From a program overall perspective, I think actually having a research funding round which focuses on translation is really important. Most funding is either primarily targeted to the specific disease condition … Alternatively, they tend to be more upstream, more experimental research grants, such as NHMRC [National Health and Medical Research Council] and ARC [Australian Research Council], and that’s all very well and good but in healthcare, translation is nine-tenths of it. The experimental research is all well and good but there’s a lack, in Australia, of opportunities for funding translation research into health systems and that’s really important. That’s pretty essential. (TRGS recipient)
Respondents identified that the TRGS: allows an opportunity to conduct research that was previously not easily undertaken by many health professionals; provides an opportunity for LHDs to advance their own research development initiatives; allows people employed by the LHD to be innovative about creating better care and services; and is building capacity by helping to establish and maintain important partnerships.
I think the other aspect of it is that it combines a research funding scheme with a building research capacity component, and I think it’s very much promoting and supporting a partnership approach between the districts, breaking down barriers between districts and their local universities and MRIs [medical research institutes]. (Sub-committee member [involved in advising the EOI and selection panels])
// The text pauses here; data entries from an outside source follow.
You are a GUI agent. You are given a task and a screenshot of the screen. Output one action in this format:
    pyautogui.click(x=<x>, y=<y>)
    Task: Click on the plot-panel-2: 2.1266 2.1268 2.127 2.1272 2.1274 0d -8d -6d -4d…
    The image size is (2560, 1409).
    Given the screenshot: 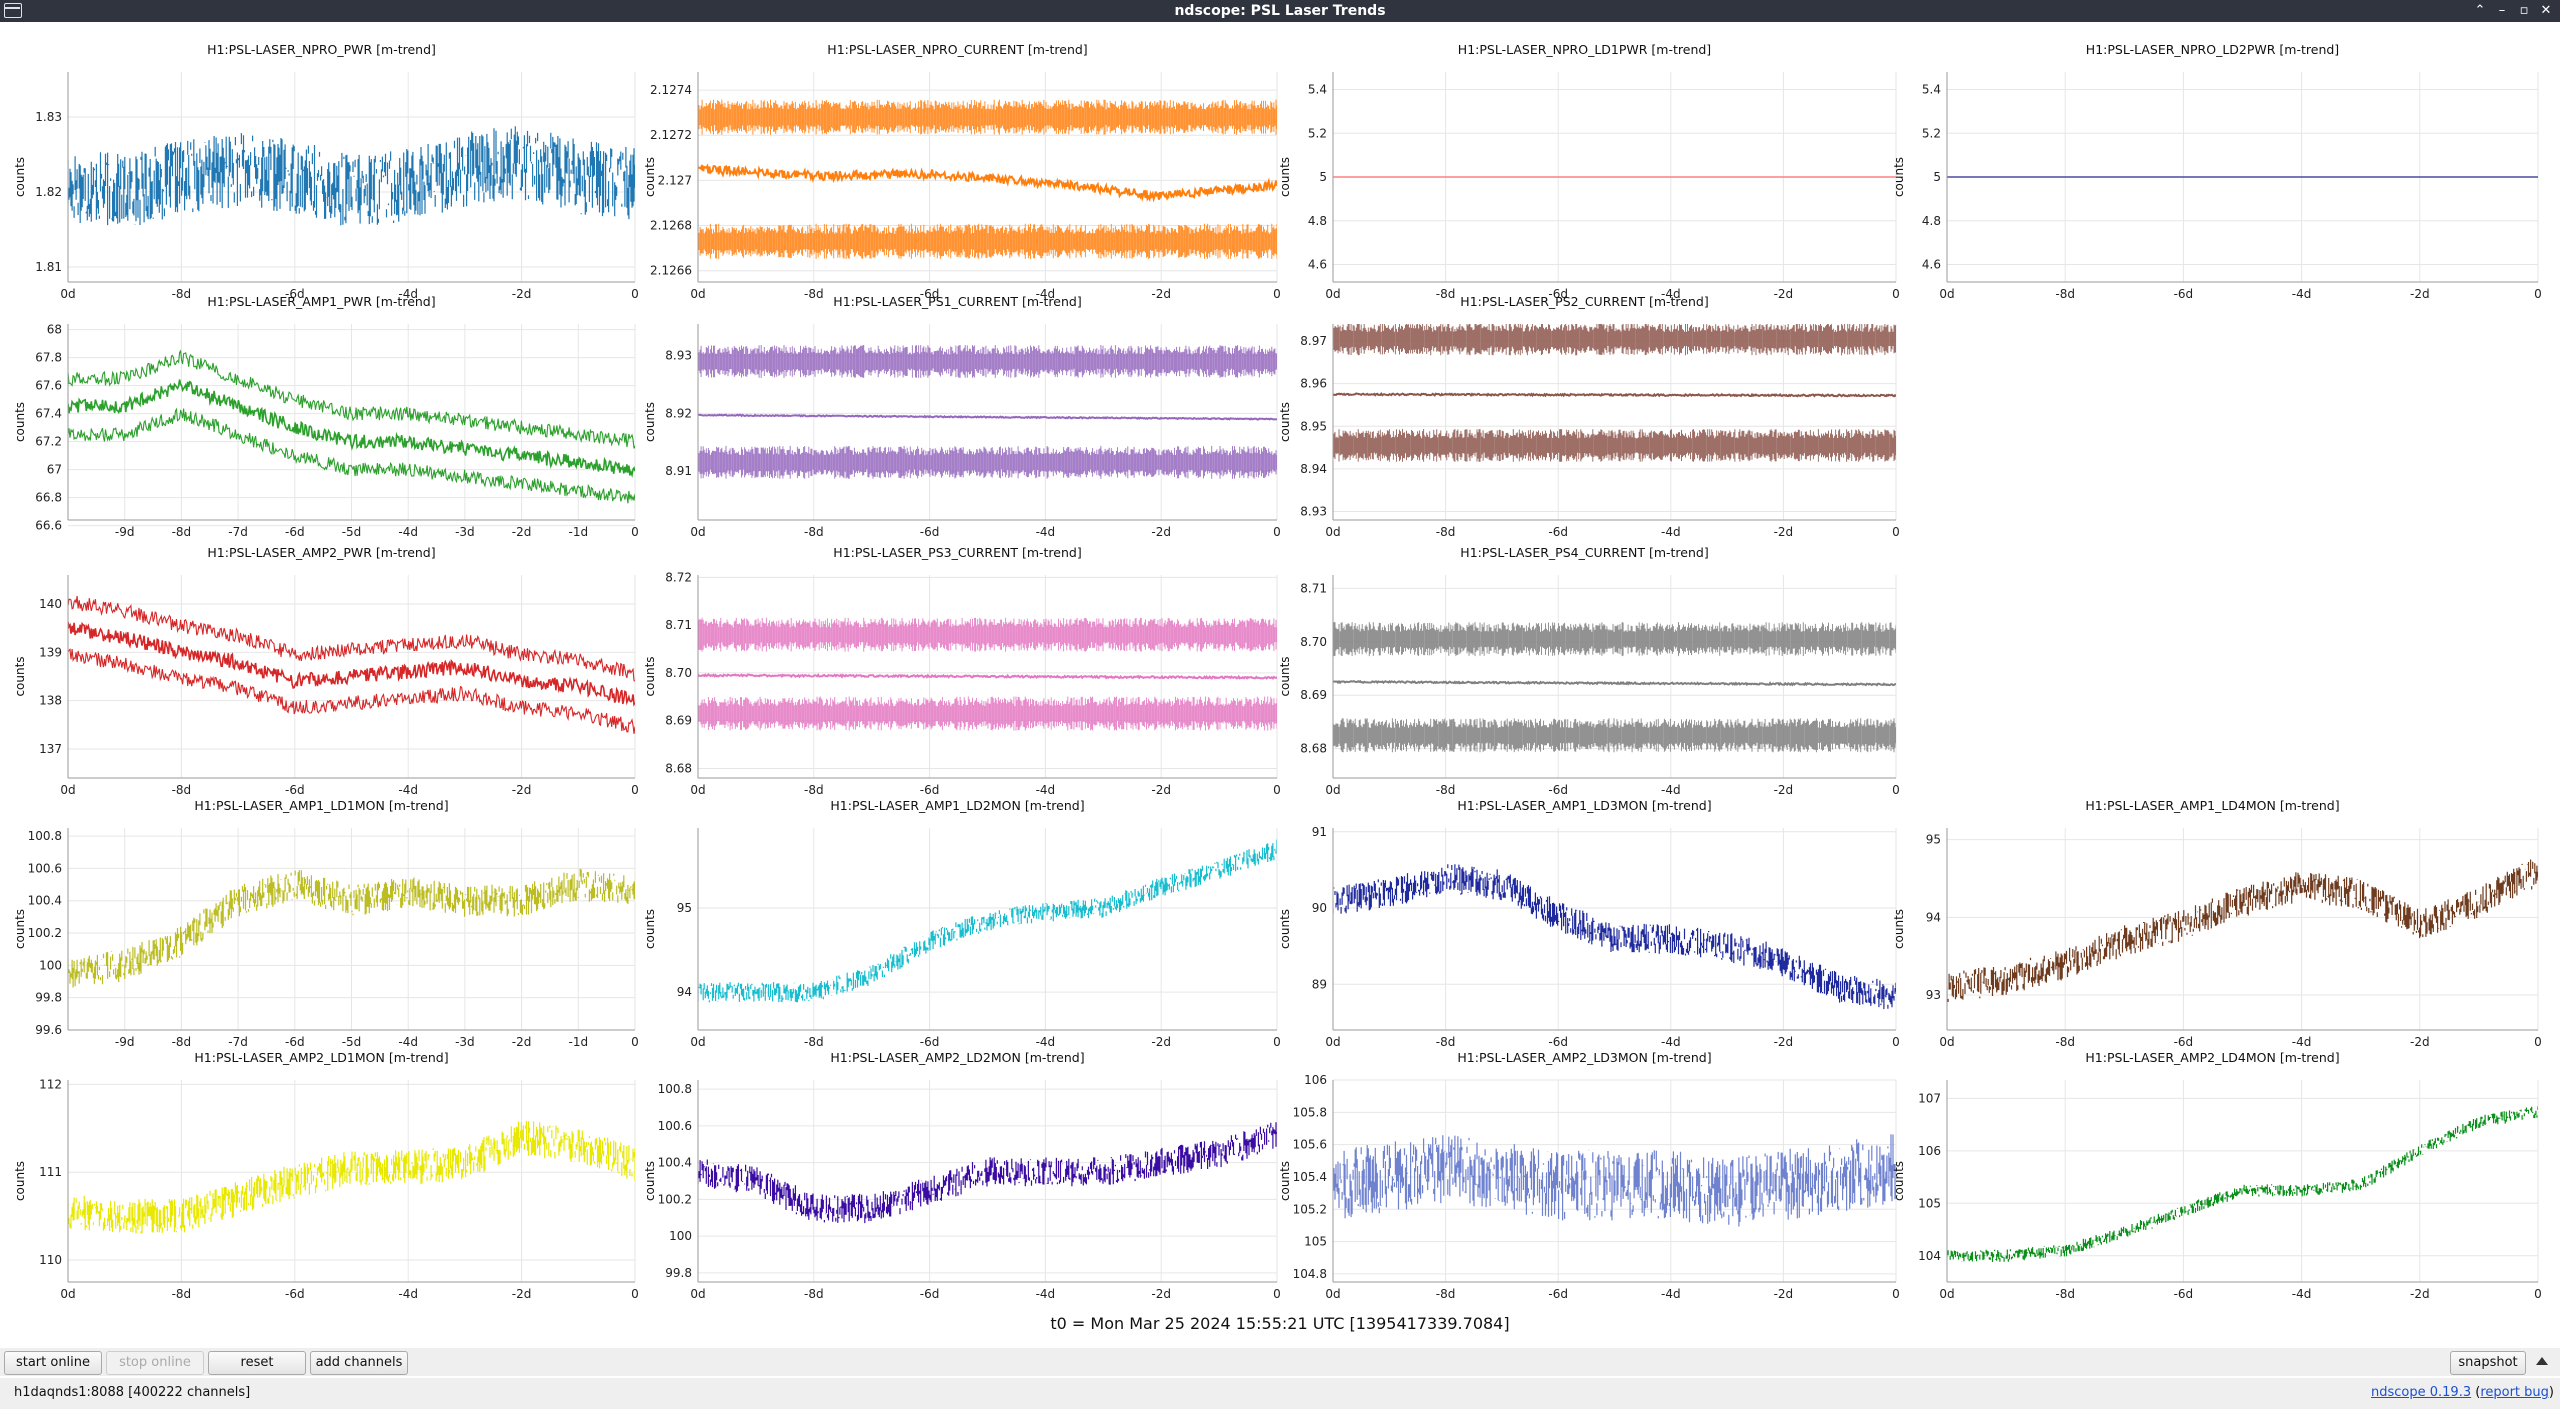 What is the action you would take?
    pyautogui.click(x=962, y=172)
    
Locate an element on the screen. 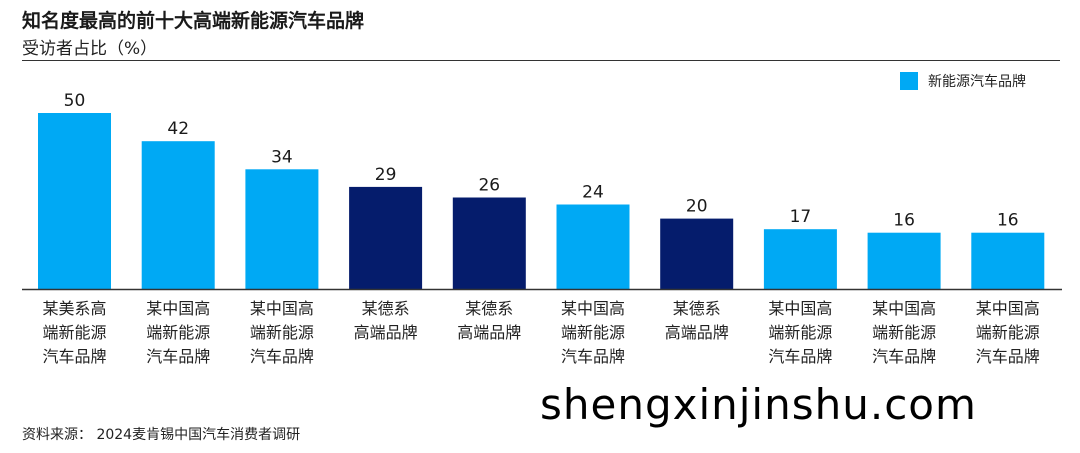 The image size is (1080, 453). category-label-2-line-1: 某中国高 is located at coordinates (178, 308).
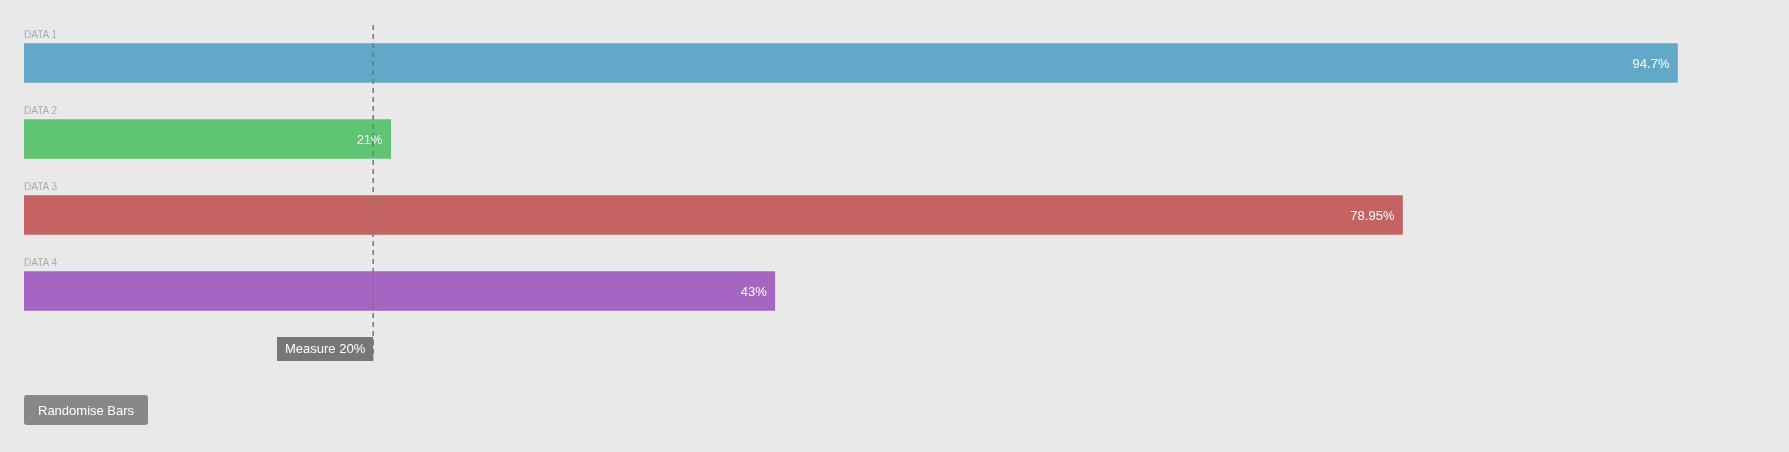 The width and height of the screenshot is (1789, 452). What do you see at coordinates (325, 348) in the screenshot?
I see `ref-line-label: Measure 20%` at bounding box center [325, 348].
Capacity building was also promoted via the process of providing feedback to applicants through the EOI and final application stages. The written and verbal feedback at full application stage helped applicants to strengthen their research proposal by enhancing rigour and alignment with priorities and partners.
Some applicants found the feedback process helpful:
Definitely yes [the feedback was valuable in improving my project]. And I’d kind of gone from not 100% sure of what I was doing with the project to something that’s really sound and really exciting, I feel really confident that we’ll get good results out of it. And I think that’s from the collaboration. The more people I’ve talked to, the more ideas have been able to develop and firm up. (TRGS recipient)
However, some applicants were critical of the feedback process, finding it inconsistent.
We believe feedback to applicants remains a valuable and essential part of the program delivery. While, at this stage, feedback is being provided only to those invited to submit a full application, consideration is being given to how to better provide constructive feedback to all applicants and the Chief Executives of the host organisations. The Ministry is also developing training resources for health system staff with varying levels of research design expertise.
Continued strategic oversight of the TRGS by the Chief Health Officer, Deputy Secretary Population and Public Health, and the Deputy Secretary Strategy and Resources ensures projects are strategically relevant to the health system.
Numerous resources have been added to the TRGS website to assist applicants, including checklists, generalised feedback from rounds one and two, contact details of Agency for Clinical Innovation Clinical networks, FAQs, and several videos from the Ministry information sessions.8
The TRGS has been well received by those stakeholders interviewed, and has been implemented successfully in its first three rounds. The scheme has been successful in supporting health services–led research, and respondents suggest that it has also enhanced a culture of inquiry and innovation within the NSW health system. The requirement for links with clinical and policy networks at the outset and throughout the research project appears to have further embedded research within the NSW health system.
During 2018–19, an impact assessment of the TRGS will be conducted by an independent research group. The assessment will aim to capture the extent to which the findings from TRGS-funded projects are translated into policy and practice, and the extent to which the scheme has enhanced health and medical research capability. Measuring the effectiveness of the translation will be a key feature in further understanding the success of the TRGS.
Externally peer reviewed, commissioned.